**Task requirements:**
For the material below, return exactly the lines starting at the line containing "Toggle the green search results checkbox" and ending at the line containing "Select the Crop option", both ends included, and no others.

**Supplied material:**

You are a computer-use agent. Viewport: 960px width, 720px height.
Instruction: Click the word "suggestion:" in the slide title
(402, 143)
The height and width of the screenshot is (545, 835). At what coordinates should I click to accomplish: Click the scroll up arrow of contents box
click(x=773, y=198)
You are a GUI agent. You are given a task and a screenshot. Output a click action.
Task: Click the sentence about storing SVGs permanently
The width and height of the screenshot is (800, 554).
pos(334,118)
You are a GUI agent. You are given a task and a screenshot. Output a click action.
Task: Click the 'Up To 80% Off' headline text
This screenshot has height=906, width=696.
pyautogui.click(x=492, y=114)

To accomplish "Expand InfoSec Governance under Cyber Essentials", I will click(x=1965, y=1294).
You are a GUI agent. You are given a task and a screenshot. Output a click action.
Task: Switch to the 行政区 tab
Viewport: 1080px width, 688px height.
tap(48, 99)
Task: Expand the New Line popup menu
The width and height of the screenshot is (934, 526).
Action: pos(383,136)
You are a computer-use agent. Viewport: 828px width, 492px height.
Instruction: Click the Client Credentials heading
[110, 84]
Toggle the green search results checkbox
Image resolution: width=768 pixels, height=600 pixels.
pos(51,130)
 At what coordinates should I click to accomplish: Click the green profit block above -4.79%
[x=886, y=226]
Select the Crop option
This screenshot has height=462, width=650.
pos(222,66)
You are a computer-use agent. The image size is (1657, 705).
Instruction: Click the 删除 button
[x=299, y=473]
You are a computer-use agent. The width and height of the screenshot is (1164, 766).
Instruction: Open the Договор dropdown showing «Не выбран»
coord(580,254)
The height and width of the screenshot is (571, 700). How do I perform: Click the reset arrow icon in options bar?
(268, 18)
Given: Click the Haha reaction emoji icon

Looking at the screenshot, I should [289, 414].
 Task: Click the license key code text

**Exercise response:**
Toggle the green search results checkbox
Image resolution: width=768 pixels, height=600 pixels.
pos(51,130)
 At what coordinates should I click to accomplish: Click the green profit block above -4.79%
[x=886, y=226]
Select the Crop option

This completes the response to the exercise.